アイスの木の棒
部活を辞めた日、後輩が校門前のコンビニまで追いかけてきた。
「最後に一本だけ」
差し出されたのは、二本に割れるソーダ味のアイスだった。
私はバレー部の主将だった。最後の大会を前に膝を痛め、医者から練習を止められた。ベンチに残ることもできたが、コートを見ているだけなのが耐えられず、退部届を出した。
「いらない」
「もう買いました」
「一人で食べれば」
「二本くっついてるから無理です」
強引な理屈だった。
校門脇の植え込みに座り、袋の上からアイスを割った。きれいには分かれず、私のほうが短くなった。
「主将だから短いほう」
「何その決まり」
「引退したから、もう主将じゃないけど」
後輩は長いほうをかじった。
私は溶ける青い滴を見ていた。
「みんな、怒ってる?」
「怒ってます」
「そっか」
「勝手にいなくなったから」
風でグラウンドの掛け声が聞こえた。私が考えた練習メニューを、今は副主将が回しているはずだった。
後輩が木の棒を指で回した。
「試合、来ないんですか」
「行かない」
「じゃあ、私がサーブ失敗しても知らないんですね」
「入れればいい」
「先輩が見てないと、入る気しません」
思わず笑った。
「私をお守りにするな」
「じゃあ、タオル係でいいです」
「マネージャーいるでしょ」
「先輩の冷たい顔を見る係が必要です」
アイスはどんどん溶けた。食べるのをやめれば手が汚れる。仕方なく口へ運ぶ。
「辞めたの、コートに立てない自分を見られたくないからですか」
後輩の声が急に真剣になった。
私は答えられなかった。
「短いほうでも、なくなるまで時間かかるんですね」
後輩は自分の棒を見せた。
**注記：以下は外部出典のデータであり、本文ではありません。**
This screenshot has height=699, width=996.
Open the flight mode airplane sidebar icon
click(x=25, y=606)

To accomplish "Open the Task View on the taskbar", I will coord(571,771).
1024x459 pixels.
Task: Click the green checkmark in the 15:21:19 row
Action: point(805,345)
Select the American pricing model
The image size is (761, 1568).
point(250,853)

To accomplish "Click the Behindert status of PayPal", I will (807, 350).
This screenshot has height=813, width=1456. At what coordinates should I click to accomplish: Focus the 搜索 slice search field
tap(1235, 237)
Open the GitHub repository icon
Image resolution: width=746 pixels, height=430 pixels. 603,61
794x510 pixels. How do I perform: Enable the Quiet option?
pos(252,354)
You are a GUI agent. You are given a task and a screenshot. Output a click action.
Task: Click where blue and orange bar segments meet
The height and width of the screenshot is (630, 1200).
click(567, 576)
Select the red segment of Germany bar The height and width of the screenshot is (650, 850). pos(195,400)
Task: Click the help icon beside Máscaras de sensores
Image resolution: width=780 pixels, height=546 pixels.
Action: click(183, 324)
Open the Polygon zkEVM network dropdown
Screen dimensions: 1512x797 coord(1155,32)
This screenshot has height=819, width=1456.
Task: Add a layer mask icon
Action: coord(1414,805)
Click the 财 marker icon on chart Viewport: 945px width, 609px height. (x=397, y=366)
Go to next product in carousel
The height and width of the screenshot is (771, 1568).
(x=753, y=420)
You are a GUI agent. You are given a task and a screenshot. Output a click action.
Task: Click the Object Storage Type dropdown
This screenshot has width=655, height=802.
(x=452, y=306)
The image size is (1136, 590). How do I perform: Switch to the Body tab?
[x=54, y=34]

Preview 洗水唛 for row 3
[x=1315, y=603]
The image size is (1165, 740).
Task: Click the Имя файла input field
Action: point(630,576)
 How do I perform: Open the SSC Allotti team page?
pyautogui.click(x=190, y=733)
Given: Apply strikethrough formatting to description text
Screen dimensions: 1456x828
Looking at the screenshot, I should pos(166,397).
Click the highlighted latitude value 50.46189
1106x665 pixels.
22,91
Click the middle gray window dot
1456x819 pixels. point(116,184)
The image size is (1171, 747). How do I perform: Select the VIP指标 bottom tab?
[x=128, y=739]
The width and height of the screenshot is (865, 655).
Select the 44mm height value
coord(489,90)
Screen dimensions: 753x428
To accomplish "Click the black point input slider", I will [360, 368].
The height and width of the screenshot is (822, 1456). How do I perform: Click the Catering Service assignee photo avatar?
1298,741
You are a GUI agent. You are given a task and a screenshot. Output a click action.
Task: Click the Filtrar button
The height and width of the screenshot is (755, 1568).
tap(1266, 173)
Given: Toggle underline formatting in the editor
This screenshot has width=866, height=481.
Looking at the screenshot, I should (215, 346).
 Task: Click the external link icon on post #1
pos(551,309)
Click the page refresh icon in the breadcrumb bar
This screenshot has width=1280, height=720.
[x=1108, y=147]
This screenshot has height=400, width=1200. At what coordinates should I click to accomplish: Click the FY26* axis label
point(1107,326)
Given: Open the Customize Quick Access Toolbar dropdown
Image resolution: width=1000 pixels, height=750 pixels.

先端に青い氷が少し残っている。
「試合も同じです。出られない人の時間も、ちゃんと試合です」
生意気だった。
私は食べ終えた棒を折ろうとした。後輩が取り上げ、二本を並べた。
「大会の日、返します」
「ゴミを?」
「勝ったら記念品」
結局、最後の大会へ行った。
私はベンチの外で、冷たいタオルを渡した。後輩は最初のサーブをネットにかけたが、二本目を決めた。
試合には負けた。
帰りのバスで、後輩が木の棒を二本差し出した。
「記念品、負けても有効です」
私は短いほうを受け取った。
それは退部届より軽く、引退という言葉よりずっと重かった。